CATHOLIC SCHOLARS URGE BISHOPS TO OPPOSE COMMON CORE
A group of more than 100 Catholic scholars have signed a letter to the nation's Roman Catholic bishops condeming the Common Core State Standards and urging the church leaders to resist adopting them, or abandon the standards if implementation has already begun implementation. The letter's 132 signatories include professors in many disciplines, including theology, philosophy, political science, and architecture. And they come from not only Catholic universities, such as Fordham University, but also private and public nonsectarian institutions like Princeton University and Texas State University. Bringing the scholars together is Gerard V. Bradley, a law professor at the University of Notre Dame, who is circulating the letter, dated Oct. 16.The letter notes that the common core has caught on strongly in Catholic schools. More than 100 dioceses and archdioceses have embraced the standards in math and English/language arts. But Bradley and his co-signers argue that those educators are doing "a grave disservice to Catholic education in America." The post is from Education Week’s Curriculum Matters blog.
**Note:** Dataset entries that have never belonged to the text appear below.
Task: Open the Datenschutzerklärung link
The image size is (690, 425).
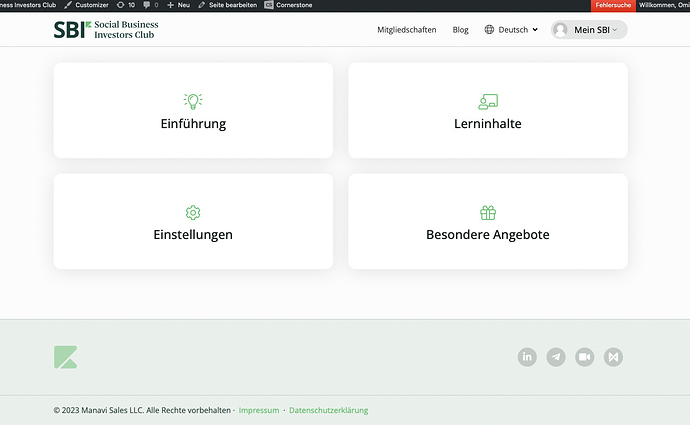Action: pyautogui.click(x=328, y=410)
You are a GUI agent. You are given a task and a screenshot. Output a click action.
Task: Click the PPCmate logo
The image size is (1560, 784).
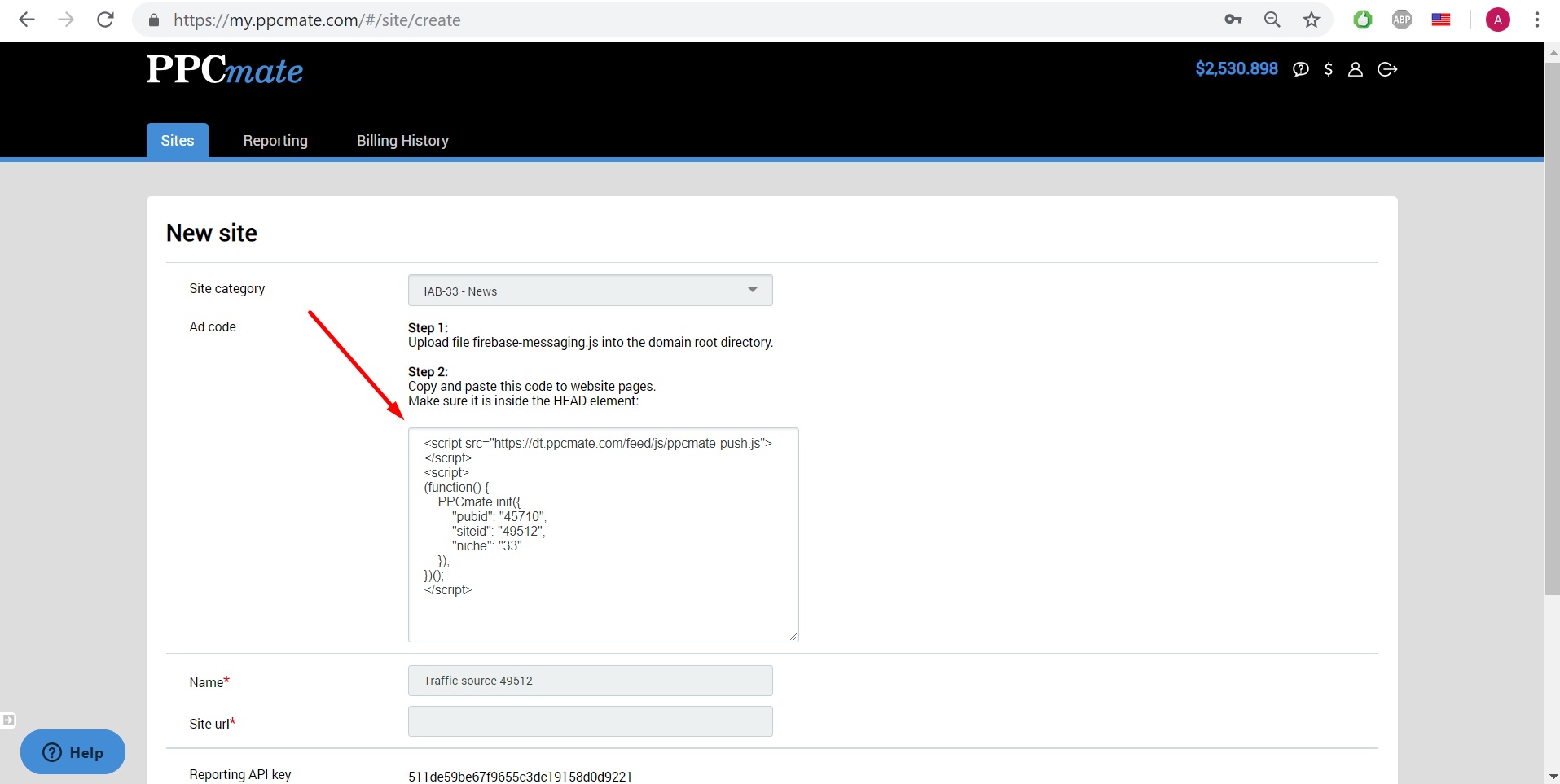tap(225, 70)
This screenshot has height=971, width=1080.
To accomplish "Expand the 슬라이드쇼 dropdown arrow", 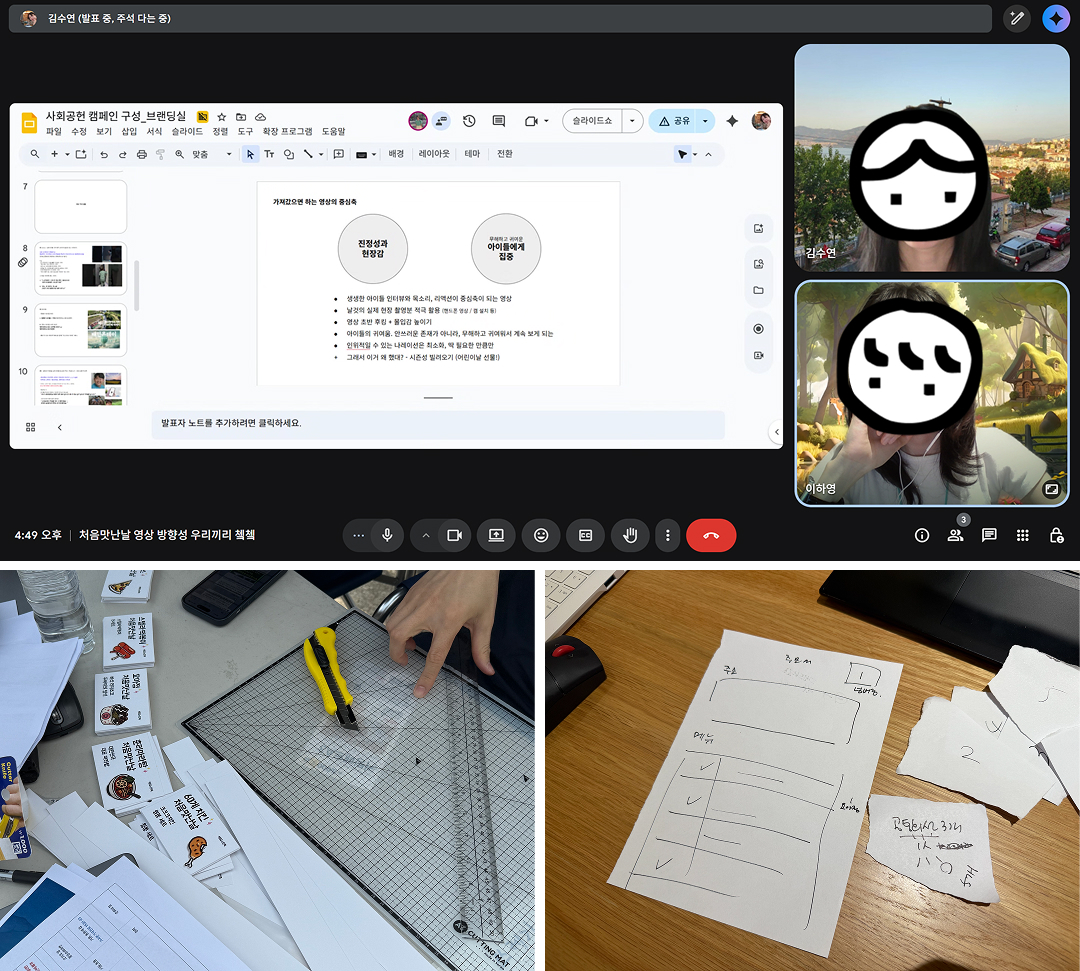I will pyautogui.click(x=632, y=121).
SCHOOL SIZE: DOES IT REALLY MATTER?
Many of the new small schools in New York City are having more success preparing students for high school graduation, college and careers than traditional large high schools. But these schools often lack what adults today recall as the highlights of their high school days: extracurricular activities, school plays, sports teams, advanced placement classes, not to mention experienced teachers. Yet recent research supports the Bloomberg administration's approach to breaking up comprehensive high schools into smaller options. How can large zoned high schools keep a place for themselves in the city’s ambitious school system? Equally, how can small schools provide the wide spectrum of activities that enrich students’ lives and create community? The piece is from WNYC’s School Book.
L.A. SCHOOLS USE ‘PARENT COLLEGE’ AS A WAY TO BOOST ACHIEVEMENT
Parental and Community engagement is one of the four primary turnaround strategies to boost test scores and academic achievement in a school population that is 89 percent Latino, where 95-percent are eligible for free and reduced lunch and nearly one in three are English language learners. The organization spends about 10 percent of its organizational budget, or approximately $900,000 annually, on those efforts. "The reality is that our parents really are our students' first and most important teachers," said Joan Sullivan, CEO of Partnership LA. "Unless we invest in embracing and developing a relationship with them we're not going to find the kind of success we ultimately want." The piece ran on PBS’ NewsHour.
ABOUT HIGHER ED
THE EDUCATION FACULTY
Schools of education need to improve the way they evaluate faculty members -- whether on or off the tenure track -- according to two reports released Friday by the American Educational Research Association. One report, on evaluating faculty members for tenure and promotion, finds that significant changes are needed in how teaching and research are evaluated. The other report says that faculty members off the tenure track deserve "appropriate conditions of professional employment and support." The article is in Inside Higher Ed.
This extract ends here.